Tim Davis, Ph.D., is a molecular ecologist for the National Oceanic and Atmospheric Administration (NOAA) who conducts research in the Great Lakes Environmental Research Laboratory. Davis recently spoke about the effects “green water” has on the environment (and on beer) at the Great Lakes Water Conservation Conference. WQP Associate Editor Bob Crossen spoke to him about his presentation.
Bob Crossen: What is green water and how does it get that way?
Tim Davis: The green water in the Great Lakes region is generally caused by the overgrowth of cyanobacteria, also known as blue-green algae, referred to as cyanobacterial harmful algal blooms (CHABs). These types of events are a visual manifestation of degrading water quality from nutrient (nitrogen and phosphorus) pollution. The blooms look green because the cyanobacteria, like all organisms that photosynthesize, have a common pigment known as chlorophyll. The “blue” in their name comes from the accessory pigment known as phycocyanin, which they use in conjunction with chlorophyll to harvest light for photosynthesis.
Crossen: What effect does this water have on the environment?

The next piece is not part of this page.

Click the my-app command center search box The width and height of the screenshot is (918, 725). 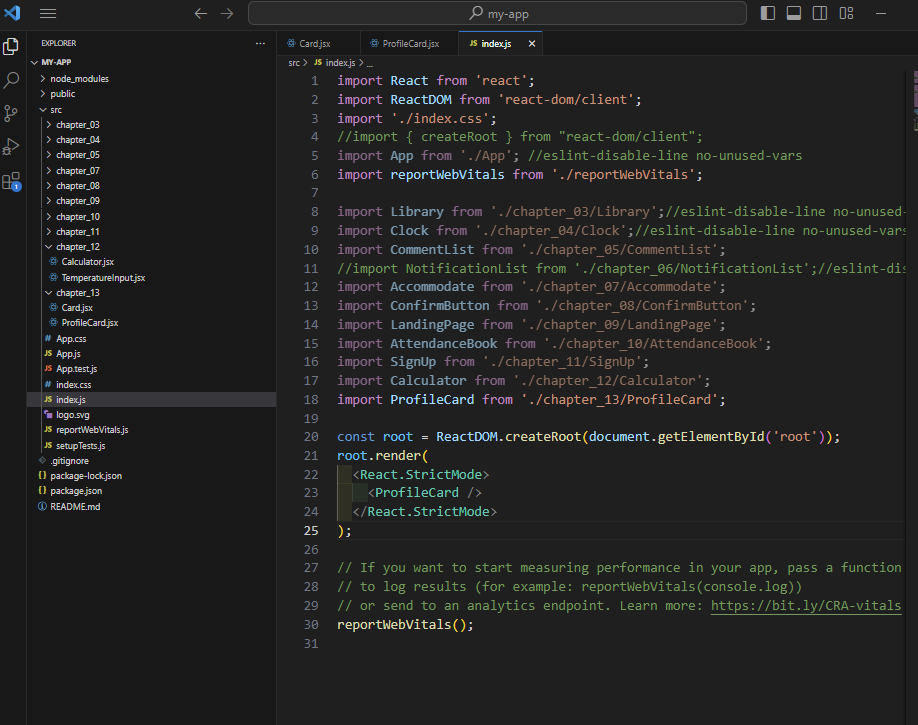pyautogui.click(x=496, y=13)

Davis: These events can have significant environmental effects such as limiting light penetration through the water column and causing important species of benthic aquatic plants to die because they cannot photosynthesize. They can cause significant changes in the food web that could have impacts on commercially and recreationally important fish populations. Also, when these very dense blooms die and are decomposed by other bacteria, that can cause low-oxygen events leading to fish kills in certain systems. Finally, they produce toxic compounds that can threaten the health of pets, livestock, wildlife and humans.
Crossen: For what purposes can this water be used?
Davis: When a bloom is occurring, people still boat and fish, although swimming in the bloom is not recommended and some states have guidelines or “no contact” warnings. Basically, you would not want to accidentally swallow any water, and there have been occurrences of skin rashes after people have come in contact with bloom water. Obviously, some water treatment plants (e.g., Toledo, Ohio) pull their raw water directly from bloom-impacted waters and—it must be stated—these plants are well equipped to deal with cleaning the water of these toxins, but there are a handful of incidences when toxins slip through.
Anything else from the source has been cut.